Israel Matzav: Prominent Republicans call for aid cutoff to 'Palestinian Authority'

Israel's cyber-war with Iran

Israel's cyber-war with Iran



Cool article from Strategy Page:



Recently, Israel revealed that someone (unnamed) had been trying to hack into key Israeli networks (government, military, infrastructure), and had, so far, failed. The mystery attacker is believed to have been Iran. Israel is going public with a lot of this Cyber War stuff in an attempt to put Iran on the defensive. But there's more.

Over the last year, Israel has revealed that its cryptography operation (Unit 8200) has added computer hacking to its skill set. Last year, the head of Israeli Military Intelligence said that he believed Israel had become the leading practitioner of Cyber War. This came in the wake of suspicions that Israel had created the Stuxnet worm, that got into Iran's nuclear fuel enrichment equipment, and destroyed a lot of it. Recently, Iran complained that another worm, called Star, was causing them trouble. Usually, intelligence organizations keep quiet about their capabilities, but in this case, the Israelis apparently felt it was more useful to scare the Iranians, with the threat of more stuff like Stuxnet.

This struggle between Israel and Iran is nothing new. Seven years ago, Israel announced that Unit 8200 had cracked an Iranian communications code, an operation that allowed Israel to read messages concerning Iranian efforts to keep its nuclear weapons program going (with Pakistani help), despite Iranian promises to UN weapons inspectors that the program was being shut down. It's long been known that Unit 8200 of the Israeli army specialized in cracking codes for the government. This was known because so many men who had served in Unit 8200 went on to start companies specializing in cryptography (coding information so that no unauthorized personnel can know what the data is.) But it is unusual for a code-cracking organization to admit to deciphering someone's code. Perhaps the Iranians stopped using the code in question, or perhaps the Israelis just wanted to scare the Iranians. Israel is very concerned about Iran getting nuclear weapons, mainly because the Islamic conservatives that control Iran have as one of their primary goals the destruction of Israel. In response to these Iranian threats, Israel has said that it will do whatever it takes to stop Iran from getting nukes. This apparently includes doing the unthinkable (or a code cracking outfit); admitting that you had successfully taken apart an opponent's secret code.

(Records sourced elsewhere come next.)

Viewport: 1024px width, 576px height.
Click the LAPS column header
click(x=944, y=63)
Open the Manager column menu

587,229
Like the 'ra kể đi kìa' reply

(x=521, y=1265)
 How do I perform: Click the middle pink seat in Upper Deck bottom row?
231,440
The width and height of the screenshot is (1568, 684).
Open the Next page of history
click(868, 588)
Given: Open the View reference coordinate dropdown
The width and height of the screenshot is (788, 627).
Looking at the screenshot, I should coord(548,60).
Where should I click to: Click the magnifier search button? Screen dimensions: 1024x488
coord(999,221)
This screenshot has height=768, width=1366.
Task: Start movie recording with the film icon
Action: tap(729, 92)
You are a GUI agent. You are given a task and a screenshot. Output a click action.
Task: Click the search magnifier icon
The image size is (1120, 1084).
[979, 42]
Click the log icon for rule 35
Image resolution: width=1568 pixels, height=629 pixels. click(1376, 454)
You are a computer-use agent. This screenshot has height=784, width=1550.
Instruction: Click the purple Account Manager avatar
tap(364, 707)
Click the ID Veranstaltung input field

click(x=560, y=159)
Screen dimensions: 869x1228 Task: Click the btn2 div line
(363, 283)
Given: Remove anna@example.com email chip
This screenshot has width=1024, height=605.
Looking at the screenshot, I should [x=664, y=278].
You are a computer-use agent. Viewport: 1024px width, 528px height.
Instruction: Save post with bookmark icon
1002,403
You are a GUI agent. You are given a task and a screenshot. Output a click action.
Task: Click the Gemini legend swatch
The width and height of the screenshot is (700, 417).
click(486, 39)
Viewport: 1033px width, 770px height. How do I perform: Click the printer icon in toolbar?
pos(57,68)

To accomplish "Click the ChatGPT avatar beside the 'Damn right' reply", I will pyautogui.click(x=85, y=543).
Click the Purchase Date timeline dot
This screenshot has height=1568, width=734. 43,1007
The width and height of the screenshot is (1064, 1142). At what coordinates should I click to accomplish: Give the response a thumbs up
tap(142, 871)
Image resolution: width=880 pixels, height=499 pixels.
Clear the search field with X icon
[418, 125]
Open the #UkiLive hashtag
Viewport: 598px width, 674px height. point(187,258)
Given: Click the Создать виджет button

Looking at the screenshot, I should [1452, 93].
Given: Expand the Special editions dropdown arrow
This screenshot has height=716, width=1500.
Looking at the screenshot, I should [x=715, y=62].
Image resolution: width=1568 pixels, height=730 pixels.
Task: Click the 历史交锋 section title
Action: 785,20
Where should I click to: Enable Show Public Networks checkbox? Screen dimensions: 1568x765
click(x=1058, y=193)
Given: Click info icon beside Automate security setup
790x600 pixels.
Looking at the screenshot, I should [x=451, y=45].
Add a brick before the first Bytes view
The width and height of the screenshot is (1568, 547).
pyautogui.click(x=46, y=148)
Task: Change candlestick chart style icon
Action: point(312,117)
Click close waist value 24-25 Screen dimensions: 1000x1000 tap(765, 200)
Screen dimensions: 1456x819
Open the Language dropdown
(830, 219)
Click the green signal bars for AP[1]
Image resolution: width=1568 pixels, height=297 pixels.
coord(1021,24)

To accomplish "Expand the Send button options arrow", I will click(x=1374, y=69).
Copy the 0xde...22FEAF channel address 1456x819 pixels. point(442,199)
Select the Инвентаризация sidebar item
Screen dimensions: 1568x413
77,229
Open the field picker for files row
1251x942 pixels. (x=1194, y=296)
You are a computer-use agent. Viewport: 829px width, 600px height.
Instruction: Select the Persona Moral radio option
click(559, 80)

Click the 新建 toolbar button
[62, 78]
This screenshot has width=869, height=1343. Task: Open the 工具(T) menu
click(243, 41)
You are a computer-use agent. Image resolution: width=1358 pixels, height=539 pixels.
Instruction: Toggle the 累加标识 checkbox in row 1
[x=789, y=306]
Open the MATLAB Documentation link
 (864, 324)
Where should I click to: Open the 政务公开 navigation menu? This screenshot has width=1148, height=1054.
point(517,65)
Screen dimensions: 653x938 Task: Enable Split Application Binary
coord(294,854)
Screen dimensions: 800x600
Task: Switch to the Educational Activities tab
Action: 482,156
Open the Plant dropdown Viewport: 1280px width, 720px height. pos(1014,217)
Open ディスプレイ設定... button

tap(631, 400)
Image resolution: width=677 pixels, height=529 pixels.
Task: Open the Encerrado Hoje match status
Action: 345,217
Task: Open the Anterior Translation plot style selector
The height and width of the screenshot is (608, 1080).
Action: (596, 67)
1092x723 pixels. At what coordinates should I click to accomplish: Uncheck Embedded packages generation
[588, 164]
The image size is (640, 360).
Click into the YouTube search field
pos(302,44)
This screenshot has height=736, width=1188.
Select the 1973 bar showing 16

Israel is trying to convince Iran that a long-time superiority in code-breaking was now accompanied by similar hacking skills. Whether it's true or not, it's got to have rattled the Iranians. The failure of their counterattacks can only have added to their unease.



Cryptography is a fascinating field. People have been creating and breaking codes since Biblical times but things really heated up during World War II with the German Enigma machines, and again in the 1970s with public key cryptography.

Today, in theory it is possible to encrypt data so that it can never be cracked in (literally) a million years. However, when there are flaws in the cryptographic algorithms, or when the cryptographic keys are not protected, encrypted data is still susceptible to being broken. Flaws in well-known algorithms are increasingly rare because they are published and available for anyone to review.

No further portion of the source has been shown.